Un día tuvo que ir a la ciudad a ver un oculista, lo llevamos y yo fui el encargado de hacer de lazarillo. Mi tío, su patrón, me previno: no lo dejes entrar a ningún bar porque se pone a tomar y se emborracha. Así que lo acompañé al médico, caminaba por la calle con ojos de asombro frente a todo, hacía 20 años que no salía de la estancia. Lo llevé a tomar un helado en la plaza principal, no sabía lo que era, y cuando lo probó me dijo como un niño chico” está frío”. Nos teníamos que encontrar con mi tío a las cinco en la plaza para volver al campo. Me parece ver su carita de niño travieso son esos ojos grises vivaces y pedirme permiso para ir al bar “a ver si veía algún conocido”. Él pidiéndome permiso a mí, casi un niño, él, que soportaba los fríos de julio, la soledad del campo, la burla de los otros peones, él, que siempre recibía órdenes y quejas por la comida, él, que no tenía a nadie en este mundo más que dos caballos, ¿pidiéndome permiso? Claro Regino, vaya que lo espero en la puerta. Total que entró se tomó sus buenas grapas y salió tambaleándose al rato. Muerto de vergüenza. Creo que ahí sellamos nuestro pacto de amistad. Mi tío me rezongó y la penitencia fue irme a dormir temprano, una pavada que soporté con honor. No le dije nada a Regino de la penitencia. Pasaron unos días y una mañana me hizo señas y llamó, “Don Pablo” me gritó.
-que pasó Regino?
- Tengo algo para usted- me dijo- venga.
Lo seguí y me llevó a su cuarto, entró y salió con algo en las manos.

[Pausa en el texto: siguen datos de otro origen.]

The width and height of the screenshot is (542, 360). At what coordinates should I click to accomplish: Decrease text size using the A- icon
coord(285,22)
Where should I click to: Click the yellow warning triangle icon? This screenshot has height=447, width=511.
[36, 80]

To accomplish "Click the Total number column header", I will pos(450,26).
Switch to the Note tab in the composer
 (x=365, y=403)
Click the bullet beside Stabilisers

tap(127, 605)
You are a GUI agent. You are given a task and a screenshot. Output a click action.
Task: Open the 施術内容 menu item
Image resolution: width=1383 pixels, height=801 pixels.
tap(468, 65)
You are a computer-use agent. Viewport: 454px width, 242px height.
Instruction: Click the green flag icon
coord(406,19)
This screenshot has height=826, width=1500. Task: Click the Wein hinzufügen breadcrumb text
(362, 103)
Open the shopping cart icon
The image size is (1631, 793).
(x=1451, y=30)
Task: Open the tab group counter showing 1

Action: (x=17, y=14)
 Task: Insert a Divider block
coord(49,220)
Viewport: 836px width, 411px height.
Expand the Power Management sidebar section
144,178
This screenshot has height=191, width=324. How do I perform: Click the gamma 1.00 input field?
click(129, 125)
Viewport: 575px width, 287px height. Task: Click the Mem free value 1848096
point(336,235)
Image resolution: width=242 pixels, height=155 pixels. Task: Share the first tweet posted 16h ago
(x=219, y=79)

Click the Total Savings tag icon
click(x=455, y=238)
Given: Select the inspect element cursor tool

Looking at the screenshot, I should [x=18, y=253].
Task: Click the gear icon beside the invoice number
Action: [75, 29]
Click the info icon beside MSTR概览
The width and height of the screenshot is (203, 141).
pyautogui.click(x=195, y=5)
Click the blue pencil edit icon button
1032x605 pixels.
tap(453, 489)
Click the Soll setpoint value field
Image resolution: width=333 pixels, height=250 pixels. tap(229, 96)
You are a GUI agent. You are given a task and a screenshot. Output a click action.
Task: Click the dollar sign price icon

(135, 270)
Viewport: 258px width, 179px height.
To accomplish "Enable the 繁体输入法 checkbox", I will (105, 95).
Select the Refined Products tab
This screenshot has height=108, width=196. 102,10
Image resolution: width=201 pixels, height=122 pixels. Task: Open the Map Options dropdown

Quiero que lo tenga usted- me dijo. Yo lo usaba de joven, pero ya no monto. Era un rebenque bien trenzado. Se me hizo un nudo en la garganta y le dije gracias y extendí mi mano para que me la apretara y sentí sus callos, todos los años de trabajo duro, todo el afecto que alguien puede dar.
Ese fue el último verano que lo vi, desavenencias familiares me distanciaron de la familia y jamás volví al campo. Un hermano mío que siguió yendo me mandaba sus saludos siempre.
Se murió Regino, me dijo la voz de mi hermano al otro lado del teléfono. Lo encontraron con el hacha en la mano, estaba cortando leña y se le partió el corazón.
Ahora, que soy yo el que vivo ese silencio que aprendí a apreciar y querer con Don Regino, lo traigo a mi mente y digo, la pucha viejo que paz me trae tu recuerdo.